Former Editor: Colorado J-School Closure First Step Toward Building ‘World-Class Program’

Susan Deans wants the world to know: Journalism is not dead at the University of Colorado.  In a recent guest commentary for The Denver Post, the former editor of Boulder’s Daily Camera wrote that the university is actually moving “closer to the forefront of journalism education” and will soon be “a leader in the field of digital communication.”

As many in the journalism community are aware, the Board of Regents at the University of Colorado-Boulder recently voted to close CU’s School of Journalism & Mass Communication based upon the recommendation of an advisory board that counted Deans as a member.  The vote officially ended a long discontinuance process that has been viewed by some as a harbinger of dark days ahead for journalism education nationwide.

Deans argues the opposite.  As she wrote, “At present, the journalism school is no longer meeting the needs of its students. It is still teaching news journalism pretty much as it did 20 or 30 years ago, when most graduates went to work for newspapers and a few for TV stations. . . . The advisory board supported closure only because we believe it was a necessary step toward reconstructing a world-class journalism program on the CU campus.”

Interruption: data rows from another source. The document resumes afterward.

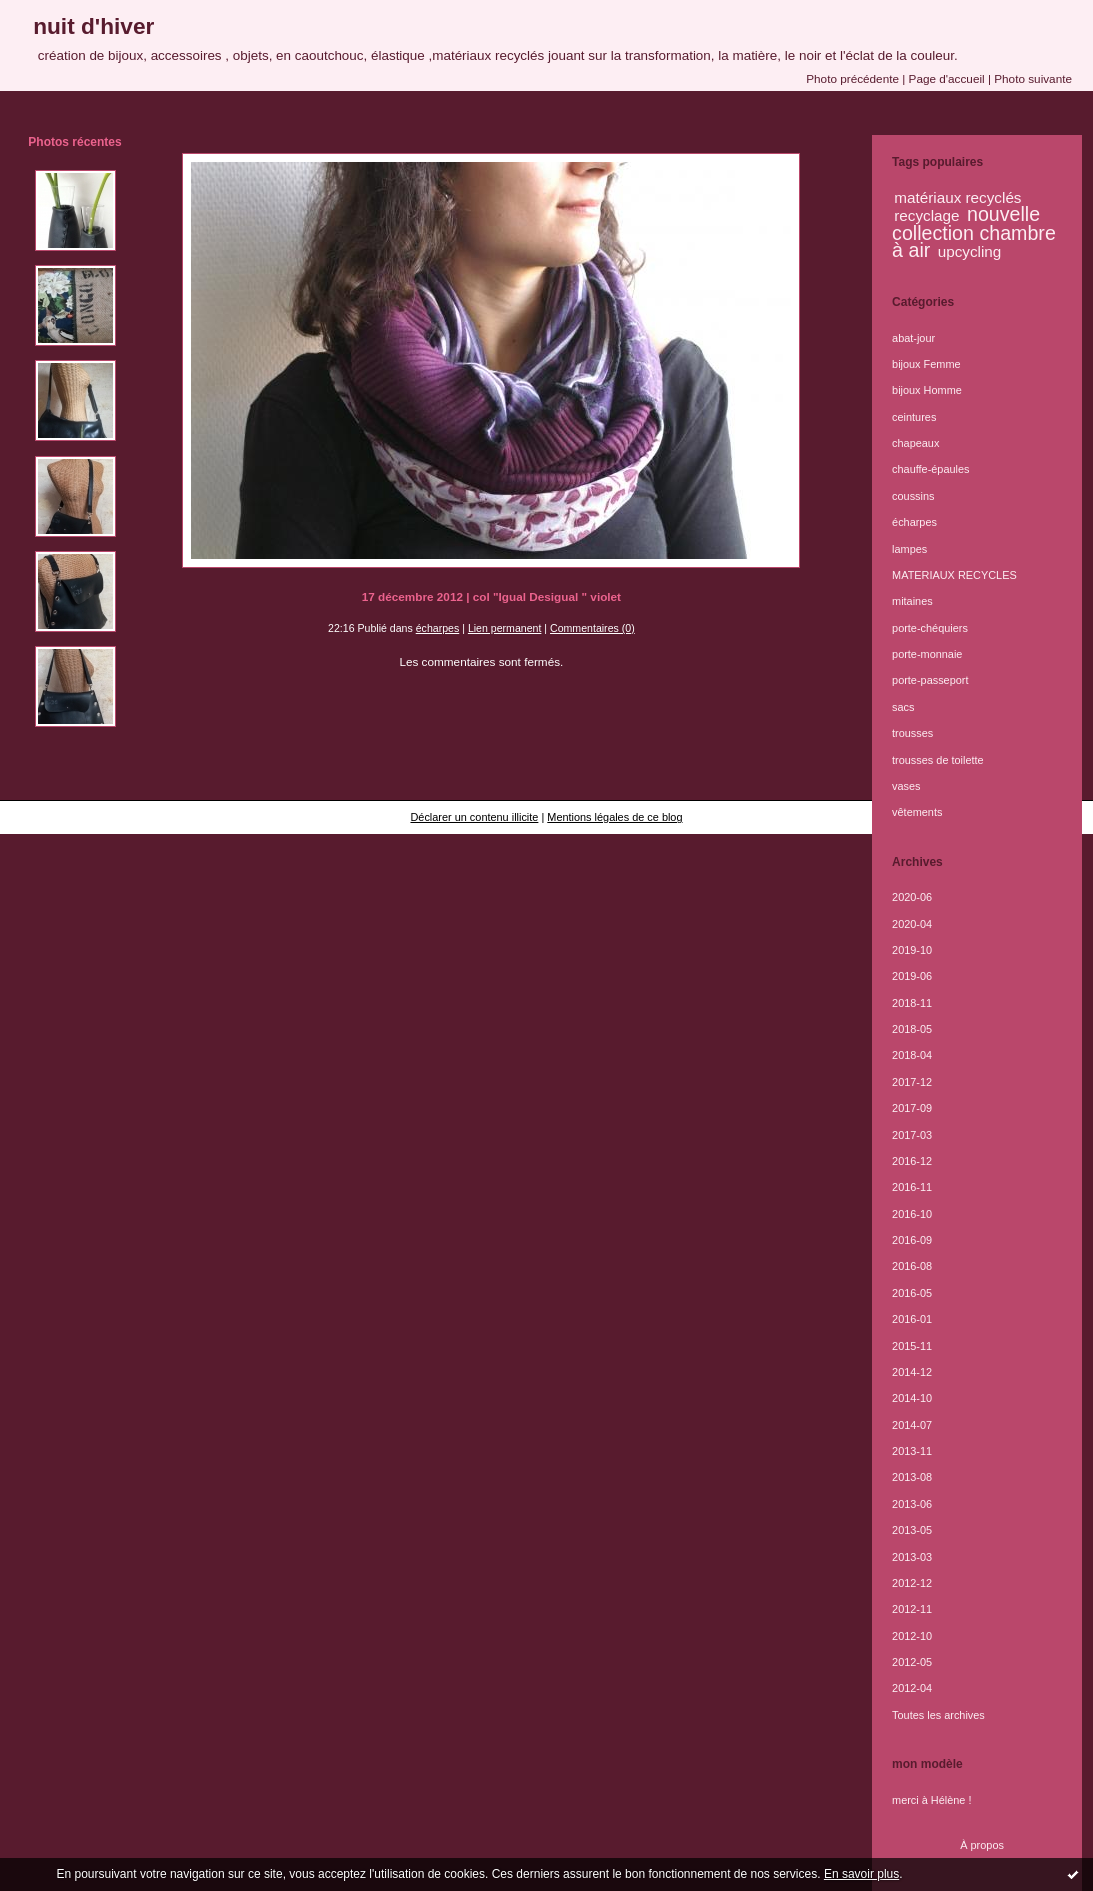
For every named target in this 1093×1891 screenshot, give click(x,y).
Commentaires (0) (592, 628)
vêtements (917, 812)
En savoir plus (861, 1874)
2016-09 (912, 1240)
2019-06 (912, 976)
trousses (912, 733)
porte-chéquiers (930, 628)
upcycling (970, 251)
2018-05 (912, 1029)
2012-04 (912, 1688)
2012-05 (912, 1662)
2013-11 (912, 1451)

My take: I am a firm believer in the brush fire mentality as it pertains to journalism’s current state– the notion that the flames burning down some traditional portions of the field will enable new innovative portions to rise from their ashes.  In this sense, the words Deans spouts such as leader, forefront, and world-class (not to mention digital) to describe the dreams of Journalism 2.0 at CU are obviously welcome.

My problem is that they are still only dreams.  The school has been shuttered without a true detailed plan in place for what happens next.  Yes, the administration has been offering reassurances that it intends to keep its “three most important resources intact– our budget, our student body and our faculty/staff.”  But what will they be doing exactly?  What will they be teaching and learning?  How will they specifically be integrated into existing programs?

The brush fire is a neat analogy.  But it requires more than burning down.

Comments
One Response to “Former Editor: Colorado J-School Closure First Step Toward Building ‘World-Class Program’”
  1. Shannon says:

    Well well, I hope this wasn’t an arbitrary move that brings some regret to the legislators of the college. I was researching this school, actually considering attending it sometime in the near future.